One of the great things about having kids is that I’m learning all kinds of facts that I didn’t learn or retain in school. I have read somewhere that most of the information we learn before seventh grade will be forgotten, and I think that was especially true for me.
I know I learned about the planets and solar system in school, but I couldn’t remember much about it when I started teaching it to my son. Do you remember the order of the planets?
The closest to the sun is Mercury, and then there’s Venus, Earth, Mars, Jupiter, Saturn, Uranus (which is pronounced YOOR-ah-nuss), Neptune, and when I was a kid, Pluto came next, but it’s not considered a planet anymore. It’s a “dwarf planet.”

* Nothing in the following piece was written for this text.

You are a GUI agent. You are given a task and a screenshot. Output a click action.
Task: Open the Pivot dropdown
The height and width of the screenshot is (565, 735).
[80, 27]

Having children is a great opportunity to watch a lot of nature shows, and it’s been great fun to learn more about animals and the earth. For example, I’ve learned that Australia has so many venomous critters that I might think twice about traveling there.
I didn’t know that dolphins and porpoises are a kind of whale, or that snakes smell with their tongues. There are also a gazillion animals that I didn’t know existed before I had children. To name a very few: narwhal, tapir, sloth, puffer fish and the desert horned lizard that can squirt blood out of its eyes for defense.
Since my five-year-old is interested in the human body, I’ve learned what the tibia and fibula are as well as the radius and ulna. I have also learned that an adult bladder can stretch to the size of a grapefruit when it’s full, and I doubt that information will ever serve me well in this life, but you never know.
I’ve also tried things I probably wouldn’t have tried on my own like planting pumpkins, sprouting pinto beans in a jar, and collecting seeds from flowers to grow the next spring. We’ve been to the zoo, aquarium and the nature center so many times that we’ve been able to observe the animals at different times when they are awake and not sleeping!
Perhaps I would be learning more about our world even if I didn’t have kids. Now that I’m older, wiser and don’t have to go to school, I like learning, but surely I would not have my imagination stretched like it is when my five-year-old lectures me about his latest made-up animal with a preposterous name and bad eating habits. I would have never guessed that a long strand of wild onion could turn into an eel that eats ants. I don’t think I would have realized that toy dinosaurs need to go outside to eat, and even after we come back inside they need to sit out by the grass and keep eating because they’re so hungry.
And what about the exercise I’m getting? How much more fun is running when you get to pretend you’re a horse or an eagle?
I have always said that learning is a lifelong endeavor, and I hope to pass that sentiment on to my children. I’ll also be able to tell them stories about how they broadened my horizons and put a silver lining around my diploma.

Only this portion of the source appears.